### CONSIGNES
Recopiez à l'identique les lignes ci-dessous, depuis la première jusqu'à celle qui contient « coord(570,452) », celle-ci comprise.

### DONNÉES FOURNIES
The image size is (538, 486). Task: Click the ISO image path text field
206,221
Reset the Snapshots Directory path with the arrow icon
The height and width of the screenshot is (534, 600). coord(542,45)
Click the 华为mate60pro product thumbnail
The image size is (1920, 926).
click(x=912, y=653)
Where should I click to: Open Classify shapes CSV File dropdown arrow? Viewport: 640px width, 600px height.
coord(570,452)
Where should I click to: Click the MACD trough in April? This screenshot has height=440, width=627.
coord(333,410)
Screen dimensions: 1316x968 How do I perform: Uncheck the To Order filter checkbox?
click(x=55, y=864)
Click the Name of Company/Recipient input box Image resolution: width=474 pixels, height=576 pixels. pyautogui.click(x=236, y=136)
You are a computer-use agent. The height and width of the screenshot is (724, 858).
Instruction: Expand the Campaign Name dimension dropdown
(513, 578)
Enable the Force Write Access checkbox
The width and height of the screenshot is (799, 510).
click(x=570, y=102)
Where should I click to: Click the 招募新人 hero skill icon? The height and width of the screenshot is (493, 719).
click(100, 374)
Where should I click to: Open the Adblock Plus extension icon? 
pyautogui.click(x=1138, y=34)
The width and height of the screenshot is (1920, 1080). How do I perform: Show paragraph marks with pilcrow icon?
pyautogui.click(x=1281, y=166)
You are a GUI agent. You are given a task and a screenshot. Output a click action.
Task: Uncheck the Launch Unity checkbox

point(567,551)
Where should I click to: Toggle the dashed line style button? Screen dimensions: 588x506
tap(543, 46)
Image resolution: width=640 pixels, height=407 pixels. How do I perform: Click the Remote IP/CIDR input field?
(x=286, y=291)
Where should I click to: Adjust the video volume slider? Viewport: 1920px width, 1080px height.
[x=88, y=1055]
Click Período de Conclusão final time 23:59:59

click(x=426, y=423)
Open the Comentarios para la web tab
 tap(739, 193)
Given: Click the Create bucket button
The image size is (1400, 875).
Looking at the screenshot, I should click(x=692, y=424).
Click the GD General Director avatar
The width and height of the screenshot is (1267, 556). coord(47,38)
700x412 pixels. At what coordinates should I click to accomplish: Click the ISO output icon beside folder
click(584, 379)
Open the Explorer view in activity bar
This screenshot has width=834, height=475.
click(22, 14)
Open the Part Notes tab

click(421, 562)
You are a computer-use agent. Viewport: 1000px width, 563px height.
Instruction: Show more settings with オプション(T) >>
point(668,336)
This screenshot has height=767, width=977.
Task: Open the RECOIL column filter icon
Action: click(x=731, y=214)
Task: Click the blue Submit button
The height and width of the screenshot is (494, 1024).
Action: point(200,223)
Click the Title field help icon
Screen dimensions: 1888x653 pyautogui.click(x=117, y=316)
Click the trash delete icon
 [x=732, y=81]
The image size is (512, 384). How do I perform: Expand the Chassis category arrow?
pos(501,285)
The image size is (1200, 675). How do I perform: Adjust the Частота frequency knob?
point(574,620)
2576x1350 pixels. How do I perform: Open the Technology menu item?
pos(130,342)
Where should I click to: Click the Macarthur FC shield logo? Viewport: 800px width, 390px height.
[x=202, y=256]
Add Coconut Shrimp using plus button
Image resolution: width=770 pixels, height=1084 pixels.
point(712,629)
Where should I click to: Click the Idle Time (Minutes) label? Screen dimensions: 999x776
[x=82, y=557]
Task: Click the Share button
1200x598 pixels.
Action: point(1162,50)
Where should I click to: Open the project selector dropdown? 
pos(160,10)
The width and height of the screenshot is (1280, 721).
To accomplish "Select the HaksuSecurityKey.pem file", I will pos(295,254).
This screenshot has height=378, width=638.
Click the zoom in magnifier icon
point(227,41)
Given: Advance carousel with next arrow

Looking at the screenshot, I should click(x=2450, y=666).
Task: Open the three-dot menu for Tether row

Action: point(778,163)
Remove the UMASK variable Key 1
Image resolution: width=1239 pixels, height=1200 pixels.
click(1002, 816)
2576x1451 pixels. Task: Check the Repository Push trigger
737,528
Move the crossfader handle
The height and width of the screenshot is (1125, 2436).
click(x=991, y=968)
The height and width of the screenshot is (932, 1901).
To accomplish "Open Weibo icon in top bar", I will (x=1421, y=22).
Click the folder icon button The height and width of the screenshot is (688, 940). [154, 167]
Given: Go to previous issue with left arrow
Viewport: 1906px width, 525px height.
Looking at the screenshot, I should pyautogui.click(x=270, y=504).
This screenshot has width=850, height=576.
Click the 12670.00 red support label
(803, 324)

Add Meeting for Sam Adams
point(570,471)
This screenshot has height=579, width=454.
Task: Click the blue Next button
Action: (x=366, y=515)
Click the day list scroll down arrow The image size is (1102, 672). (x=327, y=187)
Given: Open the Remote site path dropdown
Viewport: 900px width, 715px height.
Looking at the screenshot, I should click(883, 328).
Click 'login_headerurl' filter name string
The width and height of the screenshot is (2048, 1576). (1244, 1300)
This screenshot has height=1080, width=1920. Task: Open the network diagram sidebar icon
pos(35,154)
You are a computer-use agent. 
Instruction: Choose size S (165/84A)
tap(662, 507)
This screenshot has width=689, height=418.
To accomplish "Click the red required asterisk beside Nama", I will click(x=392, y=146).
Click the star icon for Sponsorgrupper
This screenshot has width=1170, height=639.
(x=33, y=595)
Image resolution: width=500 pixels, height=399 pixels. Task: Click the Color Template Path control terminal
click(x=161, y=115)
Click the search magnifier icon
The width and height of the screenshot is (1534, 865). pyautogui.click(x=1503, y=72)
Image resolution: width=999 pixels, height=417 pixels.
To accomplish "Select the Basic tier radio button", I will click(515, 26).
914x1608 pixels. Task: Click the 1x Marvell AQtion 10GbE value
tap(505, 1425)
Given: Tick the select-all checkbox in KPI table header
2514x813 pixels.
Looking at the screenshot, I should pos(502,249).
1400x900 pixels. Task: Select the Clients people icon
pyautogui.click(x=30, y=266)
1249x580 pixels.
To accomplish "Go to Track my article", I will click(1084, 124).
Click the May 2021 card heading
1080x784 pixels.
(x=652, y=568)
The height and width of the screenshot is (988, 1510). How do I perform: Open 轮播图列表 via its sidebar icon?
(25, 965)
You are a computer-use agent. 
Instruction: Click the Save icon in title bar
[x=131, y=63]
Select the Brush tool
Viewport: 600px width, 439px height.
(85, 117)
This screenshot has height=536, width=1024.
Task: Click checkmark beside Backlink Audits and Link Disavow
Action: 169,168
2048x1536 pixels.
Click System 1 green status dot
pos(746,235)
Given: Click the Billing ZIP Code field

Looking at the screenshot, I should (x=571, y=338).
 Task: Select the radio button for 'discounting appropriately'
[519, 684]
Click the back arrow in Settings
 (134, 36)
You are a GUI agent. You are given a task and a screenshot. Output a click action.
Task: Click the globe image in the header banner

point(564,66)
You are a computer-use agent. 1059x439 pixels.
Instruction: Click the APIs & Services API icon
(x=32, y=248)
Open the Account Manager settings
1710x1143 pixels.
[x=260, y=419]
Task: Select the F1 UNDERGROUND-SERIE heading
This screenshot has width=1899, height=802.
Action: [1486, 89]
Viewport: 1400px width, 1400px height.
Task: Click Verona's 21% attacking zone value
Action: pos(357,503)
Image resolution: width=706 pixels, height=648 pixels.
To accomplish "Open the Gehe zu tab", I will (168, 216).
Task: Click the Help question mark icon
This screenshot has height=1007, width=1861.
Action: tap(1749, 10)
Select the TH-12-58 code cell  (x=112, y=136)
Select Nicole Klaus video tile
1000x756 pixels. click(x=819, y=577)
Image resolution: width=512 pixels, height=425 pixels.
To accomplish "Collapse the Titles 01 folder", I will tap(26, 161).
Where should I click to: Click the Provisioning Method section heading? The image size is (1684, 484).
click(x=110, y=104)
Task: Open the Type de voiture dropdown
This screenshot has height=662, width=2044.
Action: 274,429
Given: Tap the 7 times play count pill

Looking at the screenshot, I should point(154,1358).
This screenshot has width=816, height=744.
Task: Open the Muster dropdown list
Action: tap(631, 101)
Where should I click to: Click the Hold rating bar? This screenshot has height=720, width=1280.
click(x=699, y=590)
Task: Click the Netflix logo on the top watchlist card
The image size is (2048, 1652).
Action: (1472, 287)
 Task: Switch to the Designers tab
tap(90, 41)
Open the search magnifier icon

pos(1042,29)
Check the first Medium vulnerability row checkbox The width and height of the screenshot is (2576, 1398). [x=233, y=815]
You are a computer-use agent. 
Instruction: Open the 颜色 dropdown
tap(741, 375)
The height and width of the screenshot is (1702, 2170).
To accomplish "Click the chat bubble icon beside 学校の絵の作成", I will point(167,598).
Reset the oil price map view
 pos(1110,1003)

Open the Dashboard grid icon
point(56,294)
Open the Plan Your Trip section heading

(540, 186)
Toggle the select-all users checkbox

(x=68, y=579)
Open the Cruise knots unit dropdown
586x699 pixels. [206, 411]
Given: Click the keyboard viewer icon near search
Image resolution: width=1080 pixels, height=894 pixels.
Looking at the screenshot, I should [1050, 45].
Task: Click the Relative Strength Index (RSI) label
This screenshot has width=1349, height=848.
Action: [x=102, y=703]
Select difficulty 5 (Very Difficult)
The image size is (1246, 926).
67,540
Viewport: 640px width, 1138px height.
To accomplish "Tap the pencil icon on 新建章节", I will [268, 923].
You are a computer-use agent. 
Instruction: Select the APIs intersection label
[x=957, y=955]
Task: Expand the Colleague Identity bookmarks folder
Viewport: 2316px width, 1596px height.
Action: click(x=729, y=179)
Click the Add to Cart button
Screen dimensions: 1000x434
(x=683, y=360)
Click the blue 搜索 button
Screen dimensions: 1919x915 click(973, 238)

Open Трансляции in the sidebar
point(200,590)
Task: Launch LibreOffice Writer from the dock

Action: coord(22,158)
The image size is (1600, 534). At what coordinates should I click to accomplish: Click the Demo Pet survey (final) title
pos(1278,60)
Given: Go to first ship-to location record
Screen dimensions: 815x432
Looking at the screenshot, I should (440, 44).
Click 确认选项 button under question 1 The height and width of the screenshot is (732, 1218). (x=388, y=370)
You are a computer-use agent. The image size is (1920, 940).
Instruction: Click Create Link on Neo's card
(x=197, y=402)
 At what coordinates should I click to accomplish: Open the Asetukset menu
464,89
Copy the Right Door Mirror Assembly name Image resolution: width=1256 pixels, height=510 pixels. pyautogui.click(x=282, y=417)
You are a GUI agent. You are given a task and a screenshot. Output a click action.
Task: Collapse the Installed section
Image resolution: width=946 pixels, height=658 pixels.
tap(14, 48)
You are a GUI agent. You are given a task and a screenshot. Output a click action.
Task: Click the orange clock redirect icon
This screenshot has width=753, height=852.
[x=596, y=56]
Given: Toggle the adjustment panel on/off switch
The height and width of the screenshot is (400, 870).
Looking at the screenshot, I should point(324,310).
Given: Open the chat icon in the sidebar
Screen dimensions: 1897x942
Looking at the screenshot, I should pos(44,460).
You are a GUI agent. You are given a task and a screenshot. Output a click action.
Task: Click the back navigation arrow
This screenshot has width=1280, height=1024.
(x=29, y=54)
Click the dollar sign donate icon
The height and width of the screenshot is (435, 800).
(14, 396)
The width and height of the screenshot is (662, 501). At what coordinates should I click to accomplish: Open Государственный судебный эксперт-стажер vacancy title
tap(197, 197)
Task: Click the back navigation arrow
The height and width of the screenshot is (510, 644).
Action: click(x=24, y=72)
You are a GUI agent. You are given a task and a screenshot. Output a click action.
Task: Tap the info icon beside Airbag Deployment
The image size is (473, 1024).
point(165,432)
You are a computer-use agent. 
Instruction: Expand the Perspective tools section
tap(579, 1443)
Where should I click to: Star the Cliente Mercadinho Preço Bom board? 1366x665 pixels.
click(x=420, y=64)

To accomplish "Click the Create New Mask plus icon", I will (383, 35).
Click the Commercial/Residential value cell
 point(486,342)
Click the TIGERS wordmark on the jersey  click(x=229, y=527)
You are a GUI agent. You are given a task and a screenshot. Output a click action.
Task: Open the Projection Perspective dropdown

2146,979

### RÉPONSE
The image size is (538, 486). Task: Click the ISO image path text field
206,221
Reset the Snapshots Directory path with the arrow icon
The height and width of the screenshot is (534, 600). coord(542,45)
Click the 华为mate60pro product thumbnail
The image size is (1920, 926).
click(x=912, y=653)
Where should I click to: Open Classify shapes CSV File dropdown arrow? Viewport: 640px width, 600px height.
coord(570,452)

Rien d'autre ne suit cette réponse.